I did not agree with the distorted version of what Michael Gove said about experts. I find people with a genuine knowledge, enthusiasm and expertise about issues and problems are worth listening to and may be able to fix the trouble. A good doctor can diagnose and prescribe remedies. A good plumber can find the fault with your system and mend it. A good cook can produce a great meal. Studying, practising and keeping up to date in the relevant discipline is an important part of being able to do this.

The politician is the elected generalist who has to judge the expertise of the experts as a legislator and in some  cases as a Minister making government decisions.  When you are placed in such a position you soon discover that there are in most areas  a range of experts you can turn to who may have substantial disagreements about what is good advice. Most government and legislative issues are different from needing to know you have broken your arm where you  need a medical support for the bone to heal. They are wider and permit a range of views of how to resolve a problem. There may even be big disagreements about what the problem truly is.  The politician has to cross examine the experts, think through the balance of probabilities, and apply commonsense  and a judgement about what the public will accept when making the decision.

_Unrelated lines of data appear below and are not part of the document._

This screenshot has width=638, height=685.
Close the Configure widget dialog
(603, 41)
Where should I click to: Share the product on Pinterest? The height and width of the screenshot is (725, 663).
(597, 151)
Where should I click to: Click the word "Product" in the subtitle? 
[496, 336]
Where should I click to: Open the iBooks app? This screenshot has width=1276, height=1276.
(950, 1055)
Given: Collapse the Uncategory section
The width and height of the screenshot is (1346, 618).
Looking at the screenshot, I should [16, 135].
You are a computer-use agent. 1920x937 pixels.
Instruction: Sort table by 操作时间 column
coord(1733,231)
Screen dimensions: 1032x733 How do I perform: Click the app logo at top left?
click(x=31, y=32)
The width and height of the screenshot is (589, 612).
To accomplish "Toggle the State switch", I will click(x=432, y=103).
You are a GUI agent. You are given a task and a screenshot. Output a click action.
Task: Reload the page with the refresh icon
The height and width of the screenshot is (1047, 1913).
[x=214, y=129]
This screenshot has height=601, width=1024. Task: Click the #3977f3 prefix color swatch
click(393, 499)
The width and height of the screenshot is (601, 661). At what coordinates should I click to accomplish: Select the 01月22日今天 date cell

What Michael was getting at was an even bigger problem in today’s world, where a large number of experts in a given field close ranks and all agree about an explanation or a preferred policy where the public is sceptical and where there is a reasonable chance they are wrong. This tyranny of the experts has bedevilled UK economic policy making all my adult life. As an example,  for years the Bank of England, many in the Treasury and international organisations told the UK we must join the Exchange Rate Mechanism. I and a few others pointed out it was likely to cause boom and bust and to be deeply damaging. Our credentials and credibility were constantly questioned. The establishment had its way. It duly generated a very predictable boom and bust, with huge damage to the  CBI businesses who had supported it and to many workers who lost their jobs. The same tyranny of the experts disagreed with rather more of us who said the credit boom of 2004-7 was unsupportable, only for us once again  to be proved correct. The experts also ganged up to try to get us to join the Euro, which would have done grave damage to both the UK economy and the Euro had we done so. Fortunately the public was more sensible than the experts and made it impossible for government to join.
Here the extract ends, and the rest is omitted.